After suffering sharp falls in their share prices yesterday, RBS and HBOS have stabilised following the announcement of a £50billion rescue plan from the Government.
The bail-out, to which a group of major high street banks have agreed, would see some of the banks part-nationalised, at a cost of thousands of pounds for each UK taxpayer.
After falling sharply this week, shares in HBOS have risen back up by 32 per cent, while RBS, which lost almost 40 per cent of its value in one day, has seen its shares climb back up 18 per cent. Other shares are also making a recovery.
As part of the rescue plan, the Government will also provide a £200billion guarantee to encourage banks to lend to each other again, and a further £200billion of liquidity will come from the Bank of England.
While some banks have regained their footing, the stock market remained in turmoil yesterday, falling 5.2 per cent even after the Government made its plans known and the Bank of England surprised the markets by cutting interest rates by half a percentage point.
Fear in the stock market is still causing panic because of the drastic measures the Chancellor Alistair Darling is taking to try and bring stability back to the UK's financial system. The notion of the Treasury having to pump £500billion into the economy just to keep it afloat is setting alarm bells ringing in traders' ears.
The success of the Government's investment
has yet to be seen, and will not be evident until credit is once again flowing through the markets, according to the shadow chancellor, George Osborne.

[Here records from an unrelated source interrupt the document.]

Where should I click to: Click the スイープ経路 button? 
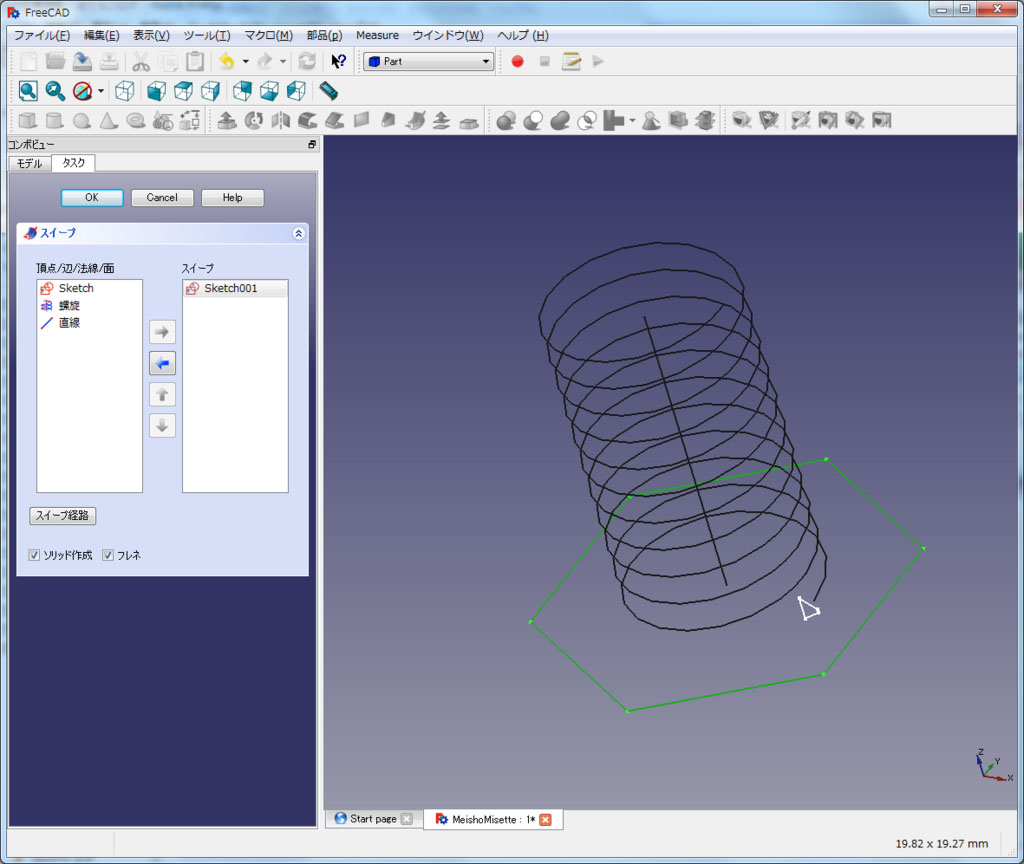[x=63, y=516]
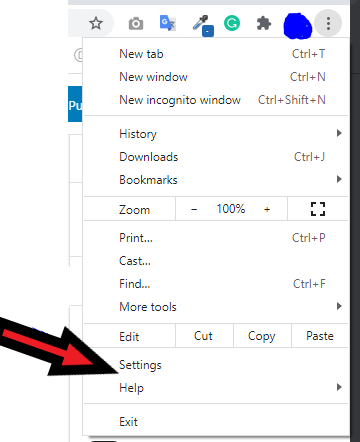Choose the Copy button in Edit row
Image resolution: width=360 pixels, height=442 pixels.
point(262,336)
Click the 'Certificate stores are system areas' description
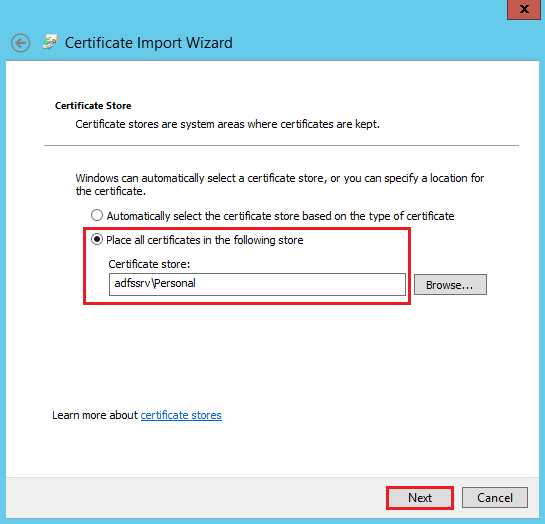The image size is (545, 524). [x=227, y=124]
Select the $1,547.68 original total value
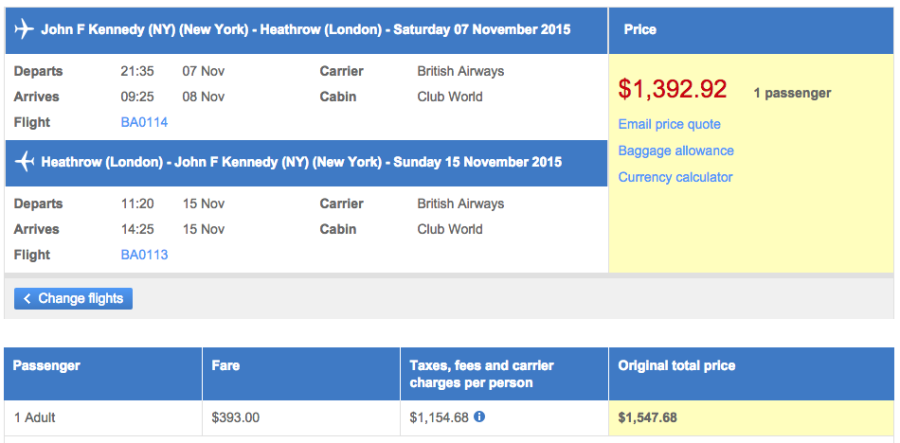The image size is (900, 443). 648,416
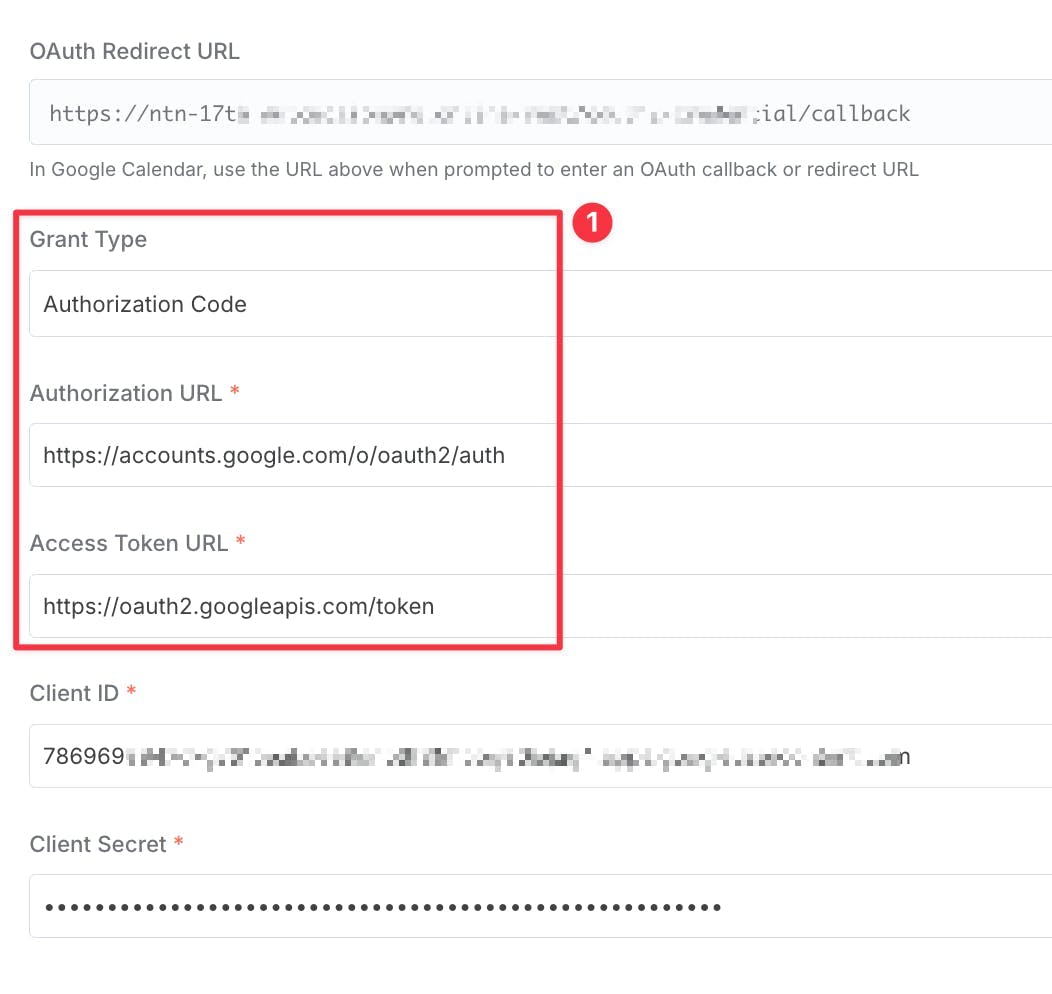Viewport: 1052px width, 994px height.
Task: Click the OAuth Redirect URL label
Action: pyautogui.click(x=134, y=52)

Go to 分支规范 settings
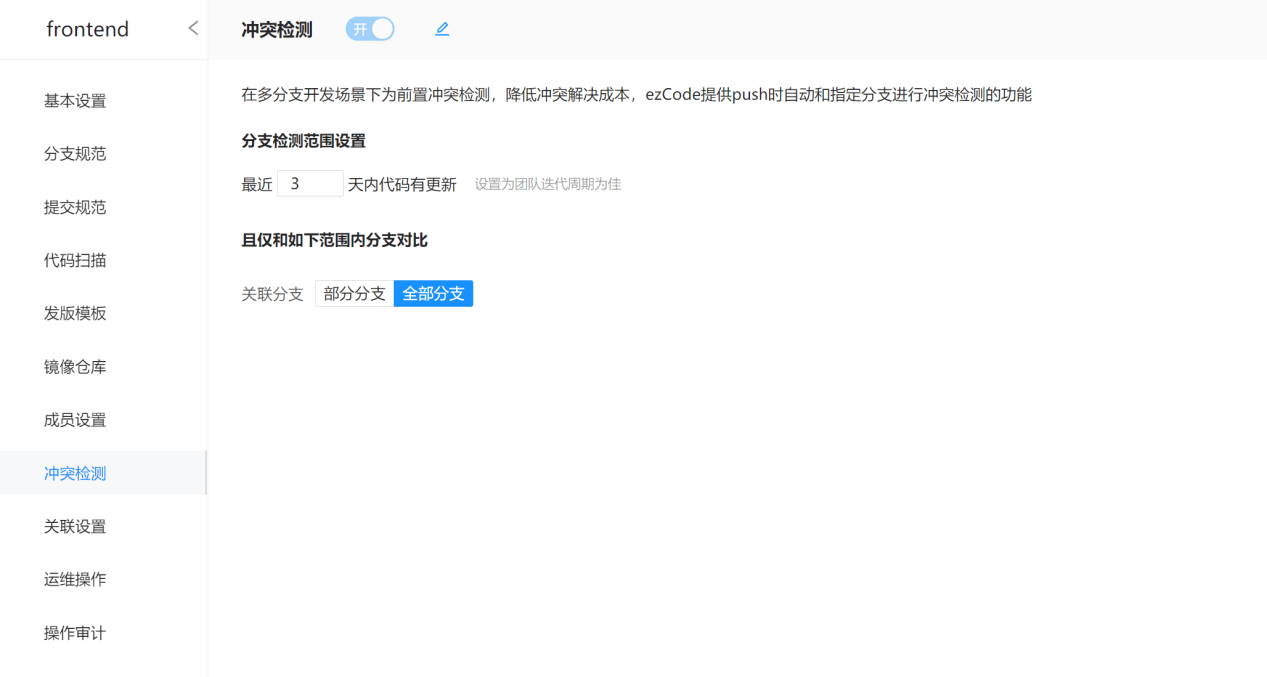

While there is still much doubt over whether or not the measures will be enough to restore calm in the financial markets, banks and other institutions have met news of the rescue plan with relief.
John Cridland, deputy director-general of the Confederation of British Industry
, welcomed the "essential" measures announced by the Chancellor to strengthen the banking system and bring "financial stability for the country".